With the exception of the few on the very far left and very far right, we used to be able to talk about politics without hating the person who didn’t agree with us and I would really LOVE to bring that back. Desperately. I love hearing the other side. I love learning why people think the way they do. When you hear their why, you start to understand. When you start to understand, you can work together to fix things. If you disagree and tell me why I’m wrong, GREAT! But bring your reasons and let’s have an open and honest and respectful conversation.

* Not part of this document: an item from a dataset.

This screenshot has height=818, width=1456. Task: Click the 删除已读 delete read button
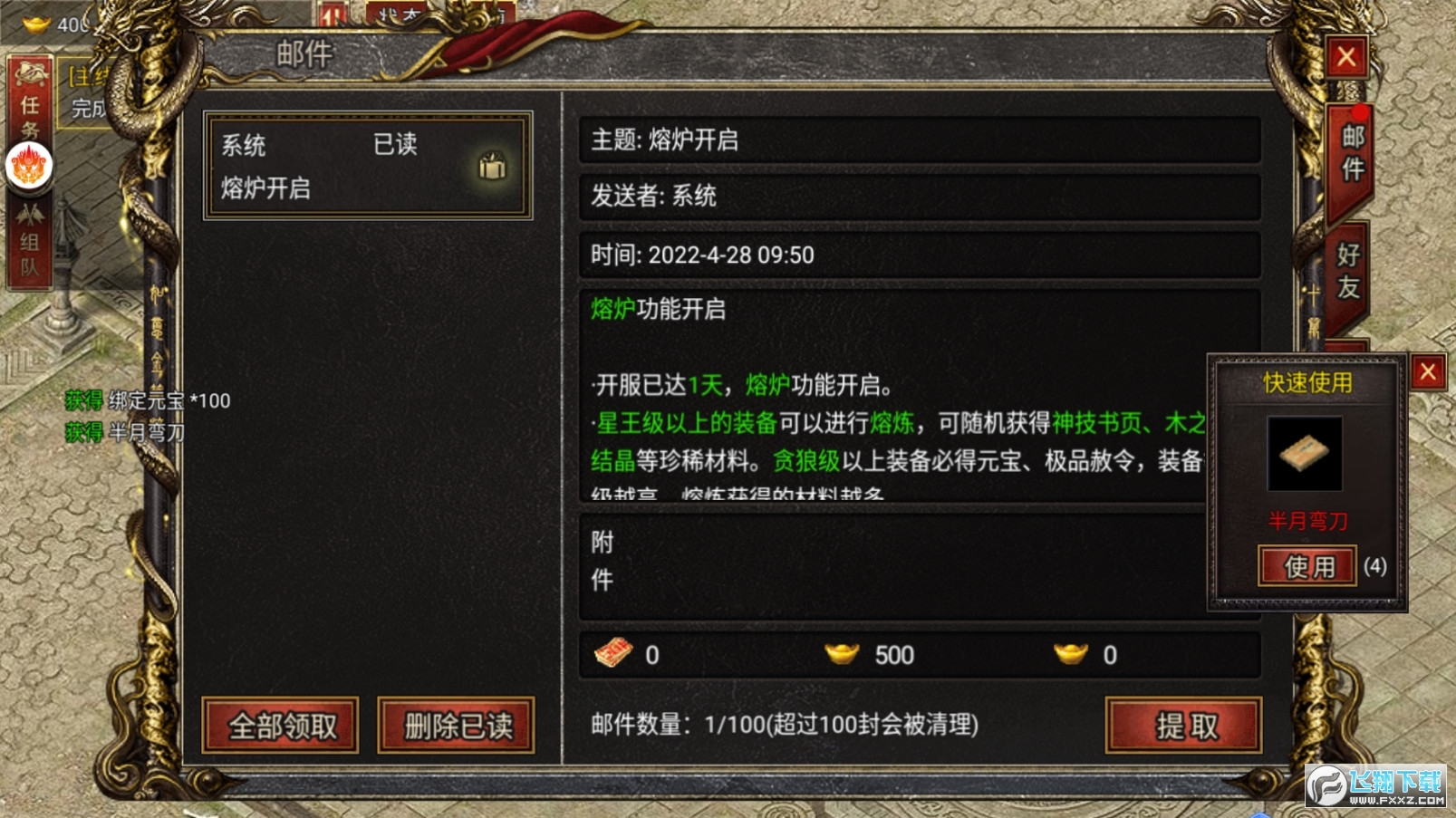(x=457, y=725)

TWO Please don’t think I’m saying in any way, shape, or form that the Democratic Party is perfect or even good. They’re not. There is a lot of in-fighting about what the party should look like and believe in. Honestly, it was very disappointing to see that the party that touts themselves as celebrating diversity nominate an old white man (sorry no offense, VP Biden) because they think it is the only way to beat Trump, since Hilary couldn’t beat him. Newsflash: it wasn’t that Hilary is woman that led to Trump’s win. It was that Hilary was Hilary and the DNC ran a very sloppy campaign because they seemed to be completely oblivious to the political climate that was desperately searching for change from the political dynasties of the Bushes and Clintons. The masses (at least the masses in a few key electoral college states) wanted something different and, quite frankly, the DNC refused to support that ideal. They felt they owed the nomination to Hilary and thus did everything in their power to help her get that nomination. Once that happened, they then sat back on their laurels and watched Trump promise the people the change they thought they wanted—to drain the swamp of corruption, stagnate elected officials, and pork barrel politics. And people who were sick of all it, went out en masse and voted for change.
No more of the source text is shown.